Convolutional Neural Networks vs Regular Neural Networks

Why CNNs over NNs for complex models?

Let's explore a basic neural network and a Convolutional Neural Network (CNN) using identical parameters:

Same number of hidden neurons
Same activation functions
Same optimizer and learning rate
Same loss function
Same evaluation metrics
Same training duration (number of epochs)
Same training and validation data

Code for a Basic Neural Network

import tensorflow as tf
#Set the random seed
tf.random.set_seed(42)
 
#1. Build the model
model_1 = tf.keras.Sequential([
    tf.keras.layers.Flatten(input_shape =(224,224,3)),
    tf.keras.layers.Dense(4, activation = "relu"),
    tf.keras.layers.Dense(4,activation = "relu"),
    tf.keras.layers.Dense(1,activation = "sigmoid")
])
 
#2. Compile the model
model_1.compile(
    loss = tf.keras.losses.BinaryCrossentropy(),
    optimizer = tf.keras.optimizers.Adam(),
    metrics = ["accuracy"]
)
 
#3.Fit the model
history_1 = model_2.fit(train_data,
                        validation_data = valid_data,
                        epochs = 5)

Code for Convolutional neural network :

model_1 = tf.keras.models.Sequential([
    tf.keras.layers.Input(shape=(224, 224, 3)),  ##Pass this instead of writing input_shape()
    tf.keras.layers.Conv2D(10, 3, activation="relu"),
    tf.keras.layers.Conv2D(10, 3, activation="relu"),
    tf.keras.layers.MaxPool2D(pool_size=2, padding="same"),
    tf.keras.layers.Conv2D(10, 3, activation="relu"),
    tf.keras.layers.Conv2D(10, 3, activation="relu"),
    tf.keras.layers.MaxPool2D(2),
    tf.keras.layers.Flatten(),
    tf.keras.layers.Dense(1, activation="sigmoid")
])
 
#2. Compile the model
model_1.compile(
    loss = "binary_crossentropy",
    optimizer = tf.keras.optimizers.Adam(),
    metrics= ["accuracy"])
 
#3. Fit the model
history_1 = model_1.fit(train_data,
                        epochs = 5,
                        validation_data  = valid_data)

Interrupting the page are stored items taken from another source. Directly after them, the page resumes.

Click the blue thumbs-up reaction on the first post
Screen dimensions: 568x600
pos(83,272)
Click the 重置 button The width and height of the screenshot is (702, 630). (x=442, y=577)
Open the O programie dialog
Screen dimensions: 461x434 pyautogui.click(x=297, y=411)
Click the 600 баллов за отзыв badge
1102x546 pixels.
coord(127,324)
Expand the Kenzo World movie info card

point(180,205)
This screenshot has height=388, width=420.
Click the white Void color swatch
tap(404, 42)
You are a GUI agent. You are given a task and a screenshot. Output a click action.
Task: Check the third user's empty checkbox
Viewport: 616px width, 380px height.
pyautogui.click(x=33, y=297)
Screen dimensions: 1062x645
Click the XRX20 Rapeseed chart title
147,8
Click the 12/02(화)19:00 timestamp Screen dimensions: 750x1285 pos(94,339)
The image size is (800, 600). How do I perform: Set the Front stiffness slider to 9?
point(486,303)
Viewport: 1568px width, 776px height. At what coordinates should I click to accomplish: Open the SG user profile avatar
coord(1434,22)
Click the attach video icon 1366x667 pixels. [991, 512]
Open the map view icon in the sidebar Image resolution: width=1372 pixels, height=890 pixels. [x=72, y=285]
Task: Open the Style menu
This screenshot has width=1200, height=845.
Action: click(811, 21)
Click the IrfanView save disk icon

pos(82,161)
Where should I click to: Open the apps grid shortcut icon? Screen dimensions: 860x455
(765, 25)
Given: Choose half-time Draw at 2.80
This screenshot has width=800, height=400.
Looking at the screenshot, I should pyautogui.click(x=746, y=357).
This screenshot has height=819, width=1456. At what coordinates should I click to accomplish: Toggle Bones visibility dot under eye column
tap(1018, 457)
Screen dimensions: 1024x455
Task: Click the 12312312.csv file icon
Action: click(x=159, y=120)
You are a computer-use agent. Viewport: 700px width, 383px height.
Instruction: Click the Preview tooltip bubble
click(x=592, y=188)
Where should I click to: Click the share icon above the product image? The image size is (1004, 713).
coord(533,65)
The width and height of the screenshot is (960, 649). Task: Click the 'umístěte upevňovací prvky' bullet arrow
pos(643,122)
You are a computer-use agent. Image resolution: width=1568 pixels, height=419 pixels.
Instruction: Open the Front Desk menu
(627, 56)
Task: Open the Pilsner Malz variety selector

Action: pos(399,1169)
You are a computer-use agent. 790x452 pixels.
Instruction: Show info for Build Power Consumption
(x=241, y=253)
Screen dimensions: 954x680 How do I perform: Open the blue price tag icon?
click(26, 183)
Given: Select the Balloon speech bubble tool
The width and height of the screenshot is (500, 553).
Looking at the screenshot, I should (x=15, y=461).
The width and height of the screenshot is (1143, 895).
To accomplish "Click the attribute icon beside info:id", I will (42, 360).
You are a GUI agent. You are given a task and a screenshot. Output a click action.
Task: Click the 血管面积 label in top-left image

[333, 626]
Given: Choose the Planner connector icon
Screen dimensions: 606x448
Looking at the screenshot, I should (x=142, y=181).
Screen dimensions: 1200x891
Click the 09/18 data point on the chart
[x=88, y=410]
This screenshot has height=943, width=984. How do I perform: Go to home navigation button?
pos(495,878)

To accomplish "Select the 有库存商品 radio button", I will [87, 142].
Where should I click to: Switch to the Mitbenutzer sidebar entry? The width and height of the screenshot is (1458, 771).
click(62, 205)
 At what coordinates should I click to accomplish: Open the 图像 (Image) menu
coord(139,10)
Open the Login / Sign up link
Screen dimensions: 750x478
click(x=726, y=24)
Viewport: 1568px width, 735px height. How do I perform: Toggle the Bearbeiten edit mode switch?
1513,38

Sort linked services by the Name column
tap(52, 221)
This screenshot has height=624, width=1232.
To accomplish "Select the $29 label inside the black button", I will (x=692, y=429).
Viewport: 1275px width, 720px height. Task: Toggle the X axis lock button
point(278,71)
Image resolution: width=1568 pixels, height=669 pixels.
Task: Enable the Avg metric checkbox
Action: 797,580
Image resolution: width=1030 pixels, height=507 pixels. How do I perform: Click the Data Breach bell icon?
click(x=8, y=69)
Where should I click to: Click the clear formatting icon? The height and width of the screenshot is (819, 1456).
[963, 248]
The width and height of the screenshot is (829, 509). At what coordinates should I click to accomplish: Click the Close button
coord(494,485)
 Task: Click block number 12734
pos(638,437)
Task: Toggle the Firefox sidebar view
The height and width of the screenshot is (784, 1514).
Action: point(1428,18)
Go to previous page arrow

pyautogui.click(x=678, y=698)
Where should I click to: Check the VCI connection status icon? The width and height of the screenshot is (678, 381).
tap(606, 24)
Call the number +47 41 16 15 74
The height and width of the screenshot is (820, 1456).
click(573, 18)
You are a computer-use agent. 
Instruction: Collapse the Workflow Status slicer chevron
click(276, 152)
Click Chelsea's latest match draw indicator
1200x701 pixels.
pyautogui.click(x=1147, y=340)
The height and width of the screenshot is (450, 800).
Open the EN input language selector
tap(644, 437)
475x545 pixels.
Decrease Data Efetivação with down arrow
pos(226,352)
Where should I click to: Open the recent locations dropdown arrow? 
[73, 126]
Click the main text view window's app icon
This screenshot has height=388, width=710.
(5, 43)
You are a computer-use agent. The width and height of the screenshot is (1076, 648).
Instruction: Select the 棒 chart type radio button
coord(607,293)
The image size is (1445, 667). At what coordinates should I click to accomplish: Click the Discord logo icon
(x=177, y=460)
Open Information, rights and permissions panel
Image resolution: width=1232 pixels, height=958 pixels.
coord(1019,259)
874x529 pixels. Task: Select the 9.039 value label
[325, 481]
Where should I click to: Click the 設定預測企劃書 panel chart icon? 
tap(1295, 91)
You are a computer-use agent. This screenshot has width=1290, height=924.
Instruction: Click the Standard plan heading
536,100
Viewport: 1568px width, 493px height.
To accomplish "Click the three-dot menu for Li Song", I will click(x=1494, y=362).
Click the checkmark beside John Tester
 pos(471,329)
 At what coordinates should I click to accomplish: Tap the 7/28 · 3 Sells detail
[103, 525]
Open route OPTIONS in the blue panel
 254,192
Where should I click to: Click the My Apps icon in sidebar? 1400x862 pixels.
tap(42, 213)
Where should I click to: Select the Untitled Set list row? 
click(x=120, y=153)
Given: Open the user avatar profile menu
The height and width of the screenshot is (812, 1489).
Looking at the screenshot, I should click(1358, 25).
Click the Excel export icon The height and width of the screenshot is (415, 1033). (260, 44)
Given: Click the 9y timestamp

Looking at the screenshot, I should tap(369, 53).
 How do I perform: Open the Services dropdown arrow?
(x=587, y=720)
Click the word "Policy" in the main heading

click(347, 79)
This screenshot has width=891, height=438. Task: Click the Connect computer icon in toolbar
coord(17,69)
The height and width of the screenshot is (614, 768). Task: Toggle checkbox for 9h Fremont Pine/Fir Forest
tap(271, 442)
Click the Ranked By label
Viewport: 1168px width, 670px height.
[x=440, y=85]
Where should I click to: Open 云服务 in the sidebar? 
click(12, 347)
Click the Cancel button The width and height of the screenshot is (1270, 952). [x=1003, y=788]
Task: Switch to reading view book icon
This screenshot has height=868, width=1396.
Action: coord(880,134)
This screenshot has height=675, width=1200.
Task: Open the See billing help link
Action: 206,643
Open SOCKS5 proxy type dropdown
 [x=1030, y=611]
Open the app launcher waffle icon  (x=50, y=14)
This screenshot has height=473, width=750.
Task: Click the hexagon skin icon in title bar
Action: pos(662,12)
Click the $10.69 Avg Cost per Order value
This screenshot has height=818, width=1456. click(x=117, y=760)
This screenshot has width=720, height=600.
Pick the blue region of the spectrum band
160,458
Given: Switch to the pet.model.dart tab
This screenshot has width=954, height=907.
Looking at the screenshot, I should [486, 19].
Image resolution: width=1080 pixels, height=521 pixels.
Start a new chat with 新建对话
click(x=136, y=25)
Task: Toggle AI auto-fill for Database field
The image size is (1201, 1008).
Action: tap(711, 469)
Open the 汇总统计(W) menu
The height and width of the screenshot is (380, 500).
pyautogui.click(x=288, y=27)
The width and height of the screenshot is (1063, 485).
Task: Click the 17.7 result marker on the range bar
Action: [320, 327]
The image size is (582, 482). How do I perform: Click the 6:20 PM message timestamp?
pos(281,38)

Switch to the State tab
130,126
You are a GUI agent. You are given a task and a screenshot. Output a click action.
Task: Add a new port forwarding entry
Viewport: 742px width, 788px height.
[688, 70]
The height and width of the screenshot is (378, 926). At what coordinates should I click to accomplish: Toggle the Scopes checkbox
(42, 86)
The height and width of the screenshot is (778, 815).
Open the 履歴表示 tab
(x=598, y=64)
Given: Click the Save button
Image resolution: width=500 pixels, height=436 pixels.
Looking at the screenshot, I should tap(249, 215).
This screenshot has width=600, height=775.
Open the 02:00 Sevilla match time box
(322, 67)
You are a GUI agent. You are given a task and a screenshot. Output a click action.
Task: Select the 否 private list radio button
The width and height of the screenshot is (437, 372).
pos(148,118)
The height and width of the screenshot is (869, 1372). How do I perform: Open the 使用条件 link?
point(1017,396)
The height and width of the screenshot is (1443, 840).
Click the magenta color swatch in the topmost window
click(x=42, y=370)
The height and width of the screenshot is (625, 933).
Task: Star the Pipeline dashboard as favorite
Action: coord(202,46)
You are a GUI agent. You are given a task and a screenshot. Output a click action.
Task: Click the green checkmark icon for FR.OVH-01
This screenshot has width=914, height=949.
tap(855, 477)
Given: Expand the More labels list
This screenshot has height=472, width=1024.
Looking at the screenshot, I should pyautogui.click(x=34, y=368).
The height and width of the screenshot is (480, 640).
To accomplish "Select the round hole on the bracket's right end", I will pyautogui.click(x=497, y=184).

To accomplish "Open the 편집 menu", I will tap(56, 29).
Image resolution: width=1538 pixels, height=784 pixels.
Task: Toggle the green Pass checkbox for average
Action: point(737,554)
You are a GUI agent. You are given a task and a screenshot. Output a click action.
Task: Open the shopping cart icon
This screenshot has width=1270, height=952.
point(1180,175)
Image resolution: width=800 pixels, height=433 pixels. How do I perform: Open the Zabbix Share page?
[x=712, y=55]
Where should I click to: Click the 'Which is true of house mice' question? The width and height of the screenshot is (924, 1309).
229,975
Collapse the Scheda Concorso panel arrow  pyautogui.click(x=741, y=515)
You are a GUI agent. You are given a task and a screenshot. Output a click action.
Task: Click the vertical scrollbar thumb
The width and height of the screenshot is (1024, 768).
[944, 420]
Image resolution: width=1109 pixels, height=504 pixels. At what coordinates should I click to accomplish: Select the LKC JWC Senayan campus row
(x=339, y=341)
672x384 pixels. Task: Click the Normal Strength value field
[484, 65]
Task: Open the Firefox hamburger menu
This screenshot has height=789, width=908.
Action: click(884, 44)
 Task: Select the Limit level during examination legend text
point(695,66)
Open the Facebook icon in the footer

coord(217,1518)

Now let's take a look at the number of trainable params for each of these:

Model summary for a regular Neural Network model :

Model: "sequential_2"

Total params: 1,806,425
Trainable params: 602,141
Non-trainable params: 0
Optimizer params: 1,204,284
Accuracy: 0.5126

Model summary for Convolutional Neural Network model :

Total params: 93,305
Trainable params: 31,101
Non-trainable params: 0
Optimizer params: 62,204
Accuracy: 0.8102

The above are sample model summaries for an image dataset model made using VGG Architecture. Just take a look at the number of trainable params from the above data and we'll see what we can infer from them.

Trainable Parameters : The components that the learning algorithm optimizes through techniques like gradient descent, enabling the model to improve its accuracy and generalization capabilities.

What we infer?

1. Capturing Local Patterns

In general, having more trainable parameters suggests that a model might perform better. However, in this case, the CNN achieves higher accuracy despite having fewer trainable parameters than the basic neural network. This is because CNNs have properties that allow them to provide higher accuracy, especially in tasks involving images. One of the key reasons is that CNNs can capture more local relationships in the data. This is crucial for image data, where features like edges, textures, and shapes are key to understanding the overall content of the image.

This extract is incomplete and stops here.